We prove the equivalence in two parts. (i) fp-${\mathsf{\Delta }}^m$-Strongly p-Cesàro Summability ⟹ fp-${\mathsf{\Delta }}^m$-Statistical Convergence: Assume that x is fp-${\mathsf{\Delta }}^m$-strongly p-Cesàro summable to $x_0$; that is, for every fixed $t>0$ and $p>0$,

$$\underset{n\to \infty }{lim}{\displaystyle \frac{1}{n}}\sum _{k=1}^n{\left[1-N\left({\mathsf{\Delta }}^m{x}_k-x_0,t\right)\right]}^p=0.$$

Let $\epsilon >0$ be arbitrary.
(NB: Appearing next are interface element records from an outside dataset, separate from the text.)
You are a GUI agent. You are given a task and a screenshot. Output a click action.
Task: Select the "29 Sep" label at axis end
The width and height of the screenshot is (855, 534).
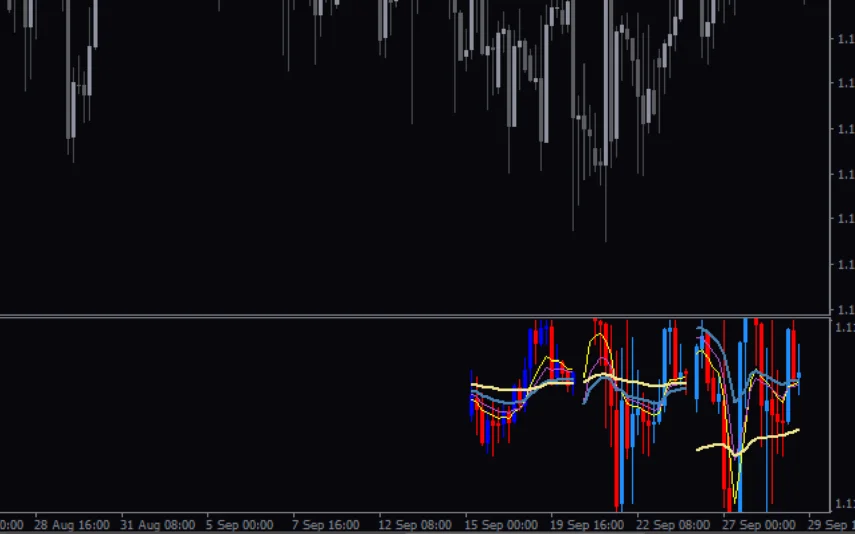[834, 524]
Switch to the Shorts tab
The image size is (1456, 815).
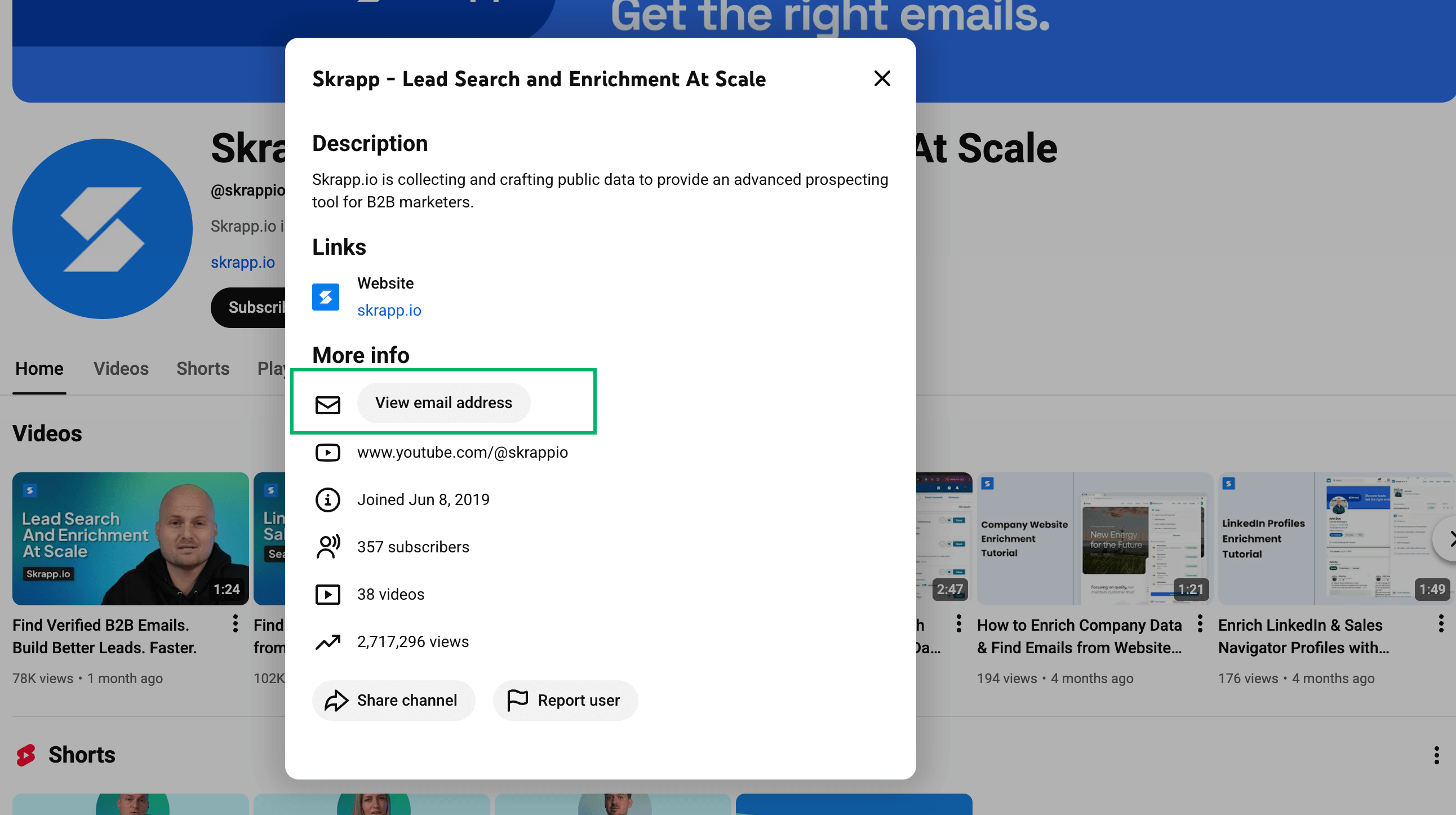[x=202, y=369]
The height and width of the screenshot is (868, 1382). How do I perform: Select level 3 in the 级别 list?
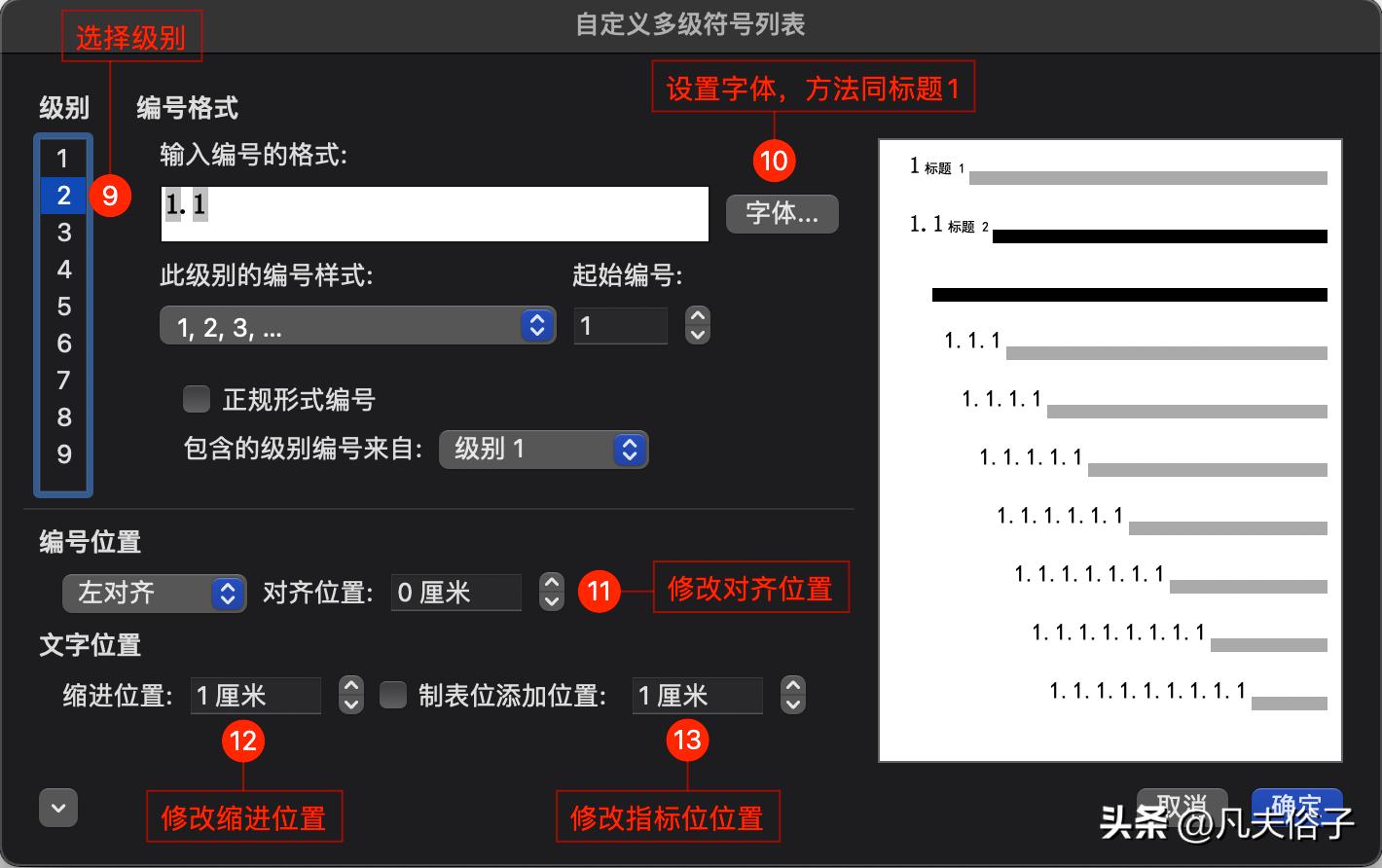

Since the function $f\left(y\right)=y^p$ is continuous and strictly increasing on $[0,\infty )$, choose $\delta ={\epsilon }^{1/p}>0$ (the inverse of $y\mapsto y^p$ on $[0,1]$) so that

$$y\ge \delta ⟹y^p\ge \epsilon .$$

Thus, whenever

$$1-N\left({\mathsf{\Delta }}^m{x}_k-x_0,t\right)\ge \delta ={\epsilon }^{1/p},$$

we have

$${\left[1-N\left({\mathsf{\Delta }}^m{x}_k-x_0,t\right)\right]}^p\ge {\delta }^p=\epsilon .$$

Define the set

$$A(n,\delta )=\{k\le n:1-N\left({\mathsf{\Delta }}^m{x}_k-x_0,t\right)\ge \delta \}=\{k\le n:N\left({\mathsf{\Delta }}^m{x}_k-x_0,t\right)\le 1-\delta \}.$$

Then, we have the estimate:

$$\sum _{k=1}^n{\left[1-N\left({\mathsf{\Delta }}^m{x}_k-x_0,t\right)\right]}^p\ge \sum _{k\in A(n,\delta )}{\left[1-N\left({\mathsf{\Delta }}^m{x}_k-x_0,t\right)\right]}^p\ge \epsilon \left|A(n,\delta )\right|.$$

Dividing both sides by n yields

$${\displaystyle \frac{1}{n}}\sum _{k=1}^n{\left[1-N\left({\mathsf{\Delta }}^m{x}_k-x_0,t\right)\right]}^p\ge \epsilon {\displaystyle \frac{\left|A\right(n,\delta \left)\right|}{n}}.$$

Taking the limit as $n\to \infty$ and using the assumption that the Cesàro mean tends to 0, we obtain

$$0=\underset{n\to \infty }{lim}{\displaystyle \frac{1}{n}}\sum _{k=1}^n{\left[1-N\left({\mathsf{\Delta }}^m{x}_k-x_0,t\right)\right]}^p\ge \epsilon ·\underset{n\to \infty }{lim\; sup}{\displaystyle \frac{\left|A\right(n,\delta \left)\right|}{n}}.$$

Since $\epsilon >0$ is arbitrary, it follows that

$$\underset{n\to \infty }{lim}{\displaystyle \frac{\left|A\right(n,\delta \left)\right|}{n}}=0.$$

Thus, by the definition of fp-${\mathsf{\Delta }}^m$-statistical convergence, we have

$$\underset{n\to \infty }{lim}{\displaystyle \frac{1}{n}}\left|\left\{k\le n:N\left({\mathsf{\Delta }}^m{x}_k-x_0,t\right)\le 1-\delta \right\}\right|=0,$$

which means that x is fp-${\mathsf{\Delta }}^m$-statistically convergent to $x_0$.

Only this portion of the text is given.